Ouvir e ver o nosso primeiro-ministro não tem sido tarefa nada fácil, pois não consigo distinguir a realidade da ficção. Para quem conhece o filme Blade Runner (Ridley Scott, 1982), Pedro Passos Coelho parece um replicante ou humanoide, um robot orgânico construído por uma grande corporação, incapaz de se distinguir no meio dos humanos.

Personagem criada no cavaquismo, desapareceu de cena quando este acabou, voltando na alvorada desta década, num remake para satisfazer uma direita de jovens turcos apadrinhados por anciões com vastos conhecimentos no enredo dos partidos que nos têm governado nos últimos anos. Modus operandi?
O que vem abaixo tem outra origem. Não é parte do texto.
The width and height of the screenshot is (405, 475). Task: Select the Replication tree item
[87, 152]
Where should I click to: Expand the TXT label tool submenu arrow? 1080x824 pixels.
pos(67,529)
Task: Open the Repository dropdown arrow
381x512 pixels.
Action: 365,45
Manobras concertadas na blogosfera, em fóruns ou na Comunicação Social mais declarações de políticos veteranos, como esta de Mário Soares em 2010: “Conheço Pedro Passos Coelho e considero-o um homem muito sensato, lúcido e com um grande sentido de Estado. E o que os políticos precisam de ter nesta altura é um grande sentido de Estado, defendendo sempre o interesse nacional, porque nesta altura é Portugal e a Europa que estão em causa”. Os mercados querem, os bancos sonham, a obra nasce. Foi assim em 2011.
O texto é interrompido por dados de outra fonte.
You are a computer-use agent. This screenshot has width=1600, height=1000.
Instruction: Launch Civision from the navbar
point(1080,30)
Tal como nos filmes, as personagens mais sinistras preferem ficar nos bastidores, tentando criar alguém que seja fácil de manipular e que se possa controlar remotamente. Quando oiço Passos Coelho a falar (confesso que oiço mais do que vejo), fico sempre com a sensação de que está a falar por alguém e nunca pela sua cabeça. A entrevista (?) à SIC e, principalmente, as declarações proferidas durante um almoço no dia 25 de Abril não são declarações frias tipo tecnocrata-economista-folhaExcel-VítorGaspar. A entrevista (?) foi ao estilo “Conversas em Família” e o discurso no repasto foi sobre bafio e horticultura. Passos Coelho fala sempre com o mesmo tom (previamente incorporado?), esteja a falar de macroeconomia ou de bolas de naftalina.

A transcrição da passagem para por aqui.